Do these statements agree with the Gibson J-45 text: (a) the J-45 was introduced in 1942, (b) the J-45 had a "V" shaped neck, (c) the J-45's back and sides were solid spruce? Answer yes or no for each and quote the deciding words.

(TEXT SECTION)
>> Start
The Gibson J-45 is a dreadnought style  acoustic guitar  manufactured by the Gibson Guitar Corporation. It is generally regarded as Gibson's most famous and widely used acoustic guitar model.

The J-45 is part of Gibson's round-shoulder "jumbo" line, begun in 1934 with the Jumbo Flattop introduced to compete with C.F. Martin & Company's "D" line.  It is noted for its sunburst finish, warm bass and good projection, and outstanding playability. The structurally similar naturally finished J-50 first appeared in 1942, but did not enter continuous production until 1947.

History
Introduced in 1942 to replace the inexpensive Great Depression-era flattop J-35, the J-45 standardized the company's approach to the dreadnought guitar. With a list price of $45, it nonetheless initially only varied slightly, with strengthened internal bracing and a new teardrop-shaped pickguard. A headstock decal with the Gibson logo replaced both the old stark white silkscreened 'Gibson' of the thirties and the slogan "Only a Gibson Is Good Enough." It also had a more rounded, "baseball bat" style neck, as opposed to the "V" shape of the J-35 neck. The version produced today is substantially similar to the 1942 model.

Cosmetically, the J-45 was understated, intended as a durable no-frills "workhorse guitar" (its nickname given by the manufacturer). Although a few triple-bound top types were initially produced, the standard  single binding was simple, soundhole ring austere, and neck only sported modest dot-shaped mother of pearl fretboard position markers. Gibson used a sunburst finish to cover up imperfections in the wood joins. The top was solid spruce, the back and sides solid mahogany. Over time the sunburst has become iconic, with collectors preferring the J-45 to the higher-end J-50s of the same era. Apart from a small batch of natural-finish J-45s produced in 1942, the model was offered only in sunburst.
>> End
(STORED DATA)
>> Start
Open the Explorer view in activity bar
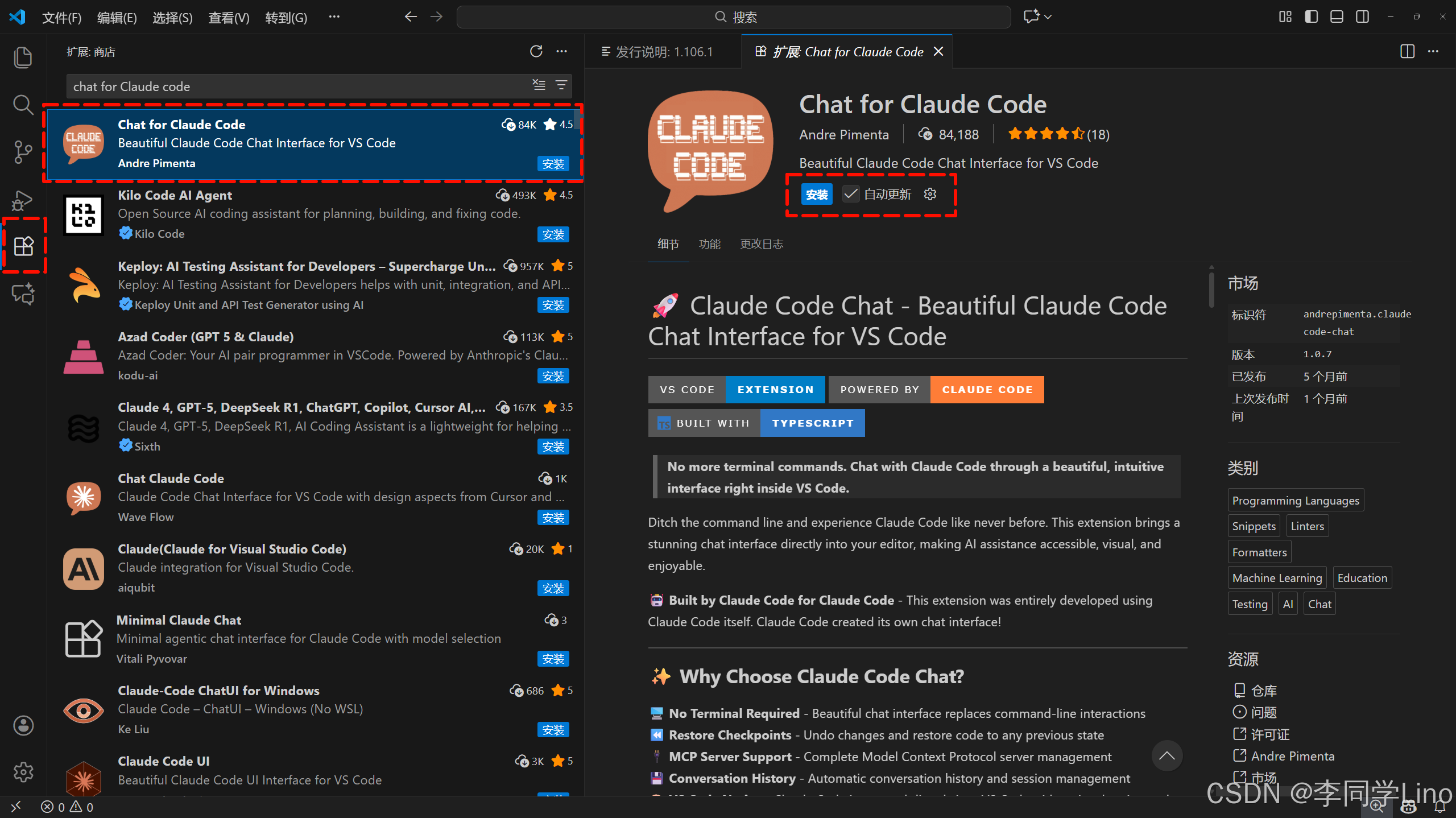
>> End
(EXERCISE OUTPUT)
(a) Yes: "Introduced in 1942 to replace the inexpensive Great Depression-era flattop J-35"
(b) No: "It also had a more rounded, "baseball bat" style neck, as opposed to the "V" shape of the J-35 neck."
(c) No: "The top was solid spruce, the back and sides solid mahogany."